Tom Levitt 

Lidl is the latest to switch to sustainable bananas. Will it make a difference?

Consumers in the UK buy more certified bananas than anyone else, but low prices mean producers are struggling to invest in working conditions and wages
  
  

Bananas
The UK is the biggest market in Europe for Fairtrade, organic and other certified bananas. Photograph: Christopher Thomond/The Guardian

Head down to your local supermarket and it is getting hard to avoid buying a banana that has not been certified as in some way sustainable.

The Co-op, Sainsbury’s and Waitrose already stock only Fairtrade or organic bananas, while Lidl joined Asda this week in limiting themselves to bananas certified by the NGO Rainforest Alliance. Tesco could follow suit soon.

By rough estimates, in the UK we each gobble up more than 70 certified bananas every year.

But here’s the contradiction: the UK may be the biggest market in the world for Fairtrade, organic and other certified bananas but it still has one of the lowest retail prices in the northern hemisphere.

For example, a quick check online will show you that Sainsbury’s and Waitrose are selling their loose Fairtrade bananas at the same price as Tesco’s non-Fairtrade ones at 68p/kg. The Co-op is the only chain selling its bananas at a higher price.

So while it is great news for consumers to feel good about buying fairer or sustainable bananas, it is not so good for producers hoping to shift bananas away from being seen as a low-cost staple and invest more in plantation conditions, wages and environmental impacts.

Supermarkets argue that thanks to the certification standards, such as the Fairtrade minimum price (agreed on an annual basis by region), prices always cover the cost of production no matter how low supermarket prices go.

“Bananas are competitively priced across supermarkets, but our customers can be confident that none of the price reduction they see is passed on to growers as we absorb this cost,” says Waitrose. “Our retail prices are in no way linked to our cost prices,” adds Lidl. Both appear happy selling bananas at a loss.

While guaranteed minimum prices (not offered by Rainforest Alliance) and additional social benefits delivered by certification have been an important positive step, banana growers and workers are not immune to supermarket price wars.

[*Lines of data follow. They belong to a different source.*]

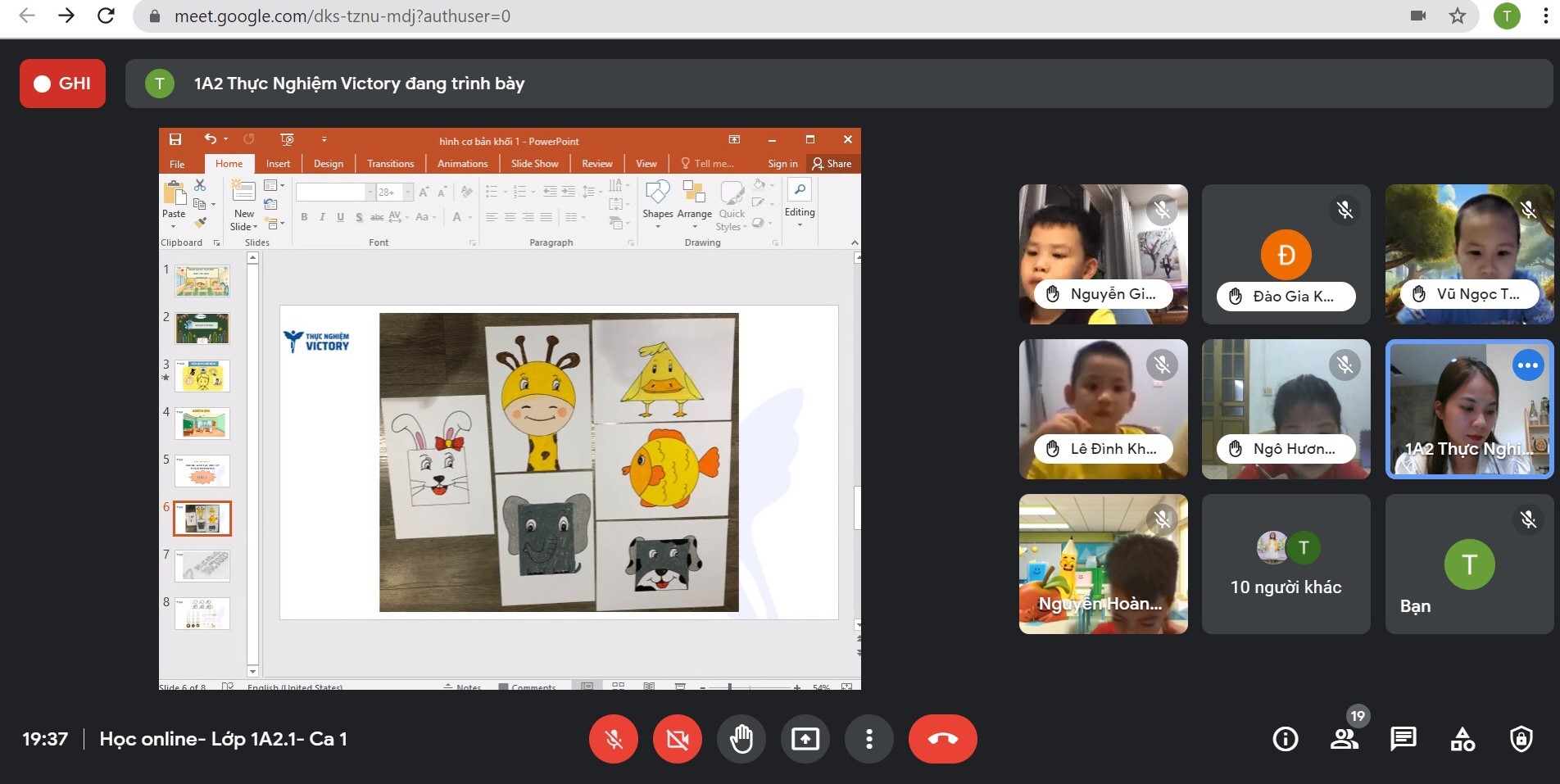Open the chat messages panel

coord(1403,739)
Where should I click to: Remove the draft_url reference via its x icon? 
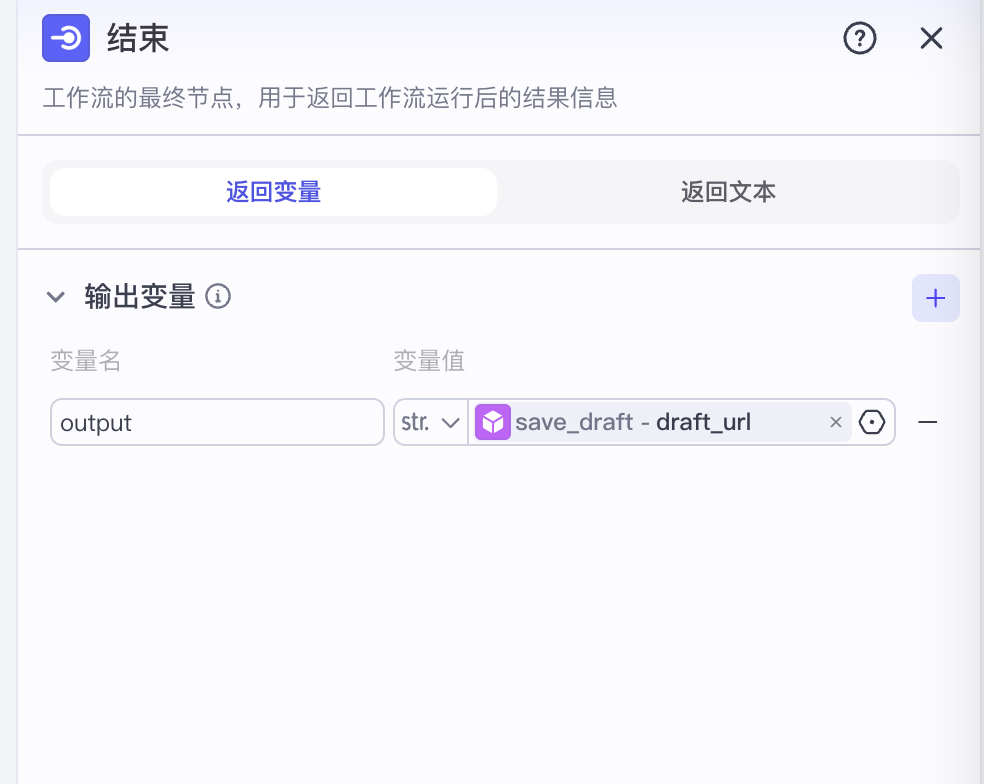tap(836, 422)
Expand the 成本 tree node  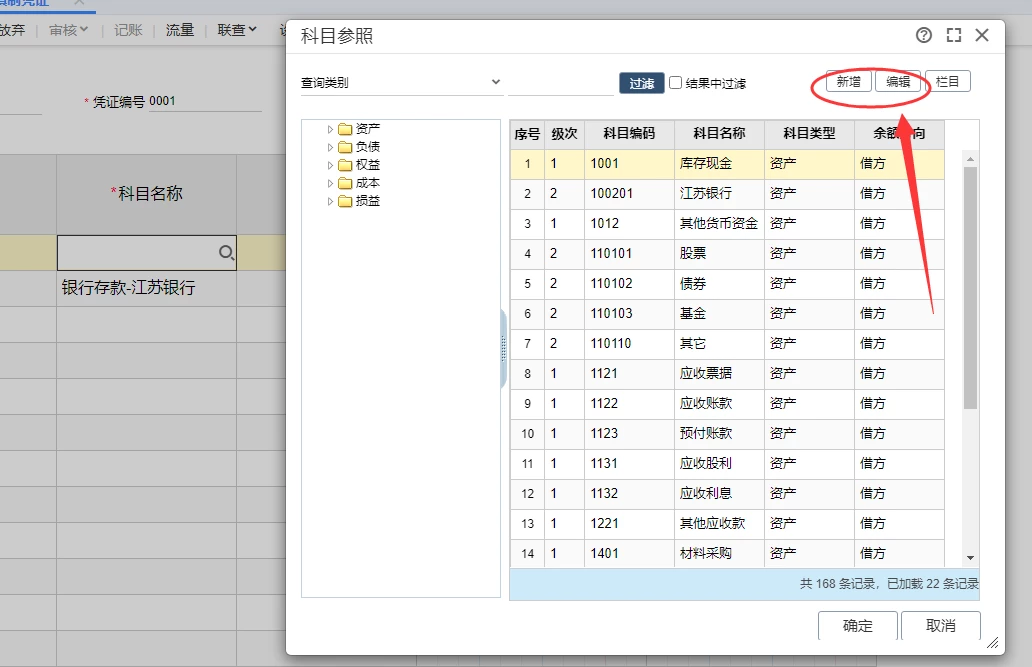[331, 184]
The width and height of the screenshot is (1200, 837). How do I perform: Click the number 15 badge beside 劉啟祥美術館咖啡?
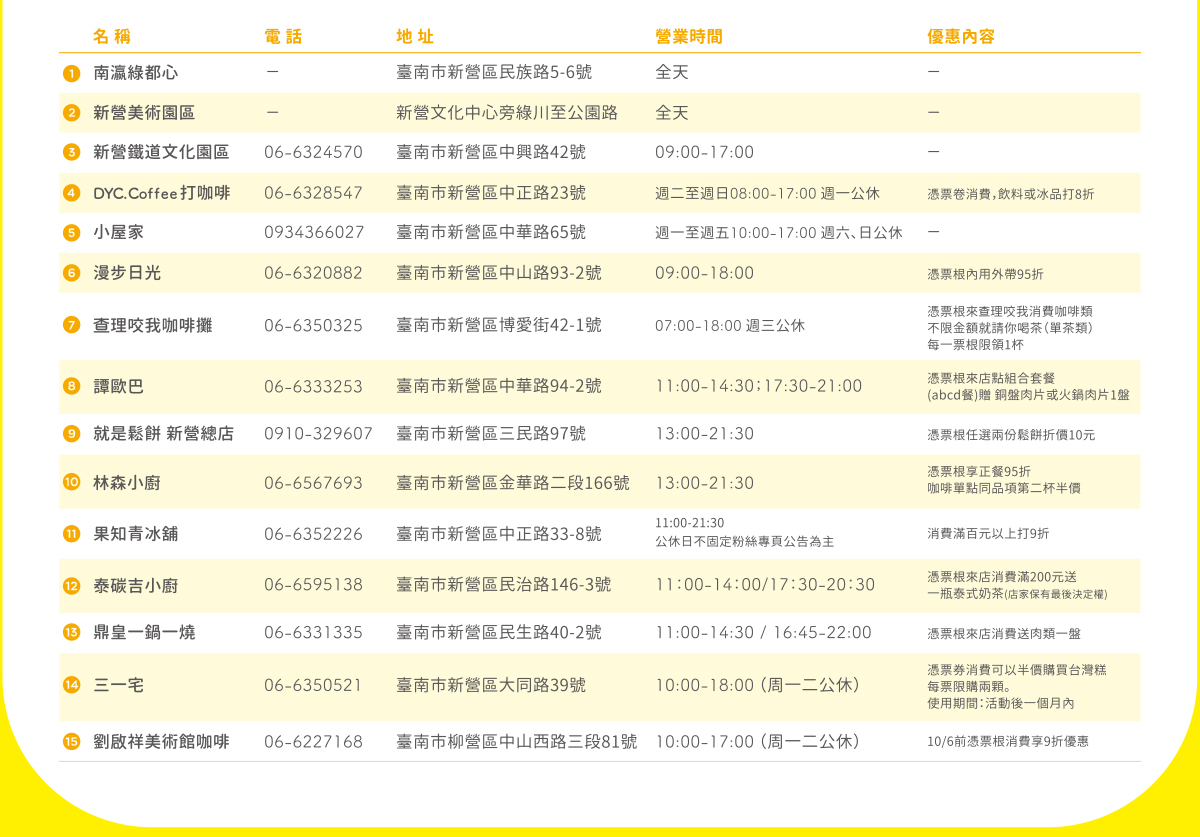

“Selling loose Fairtrade bananas at a loss in order to keep an unsustainably low price is sending the wrong message to consumers about the real value of fair bananas,” explains Alistair Smith, founder of the campaign group Banana Link. “The smallholder growers in particular have little or no room to invest in the improvements in wages conditions and environmental practices that are needed to ensure sustainable production and trade in the longer term,” he says.

Life on a banana plantation

The reality of what artificially low prices mean for banana producing countries can be seen in the plight of workers in the UK’s main source of organic and Fairtrade bananas: the Dominican Republic.

The UK consistently buys more than half of the country’s exports, with certified schemes like Fairtrade helping to maintain a strong smallholder sector that would otherwise be unable to compete with large-scale plantation farms.

However, the driving force behind the booming banana sector (both small farms and large) has been largely slum-dwelling Haitian migrants, who make up an estimated 90% of the workforce. Long denied legal status in the country, until recently, most survived on poverty wages and lived in makeshift slums.

There has been some progress, with the vast majority of banana workers reported to have taken up a new right to apply for legal status. The benefits are said to include health insurance, access to bank accounts for sending remittances back to Haiti and the ability to form and control their own trade union or NGO organisations. They are also protected from deportation or financial exploitation at border crossings.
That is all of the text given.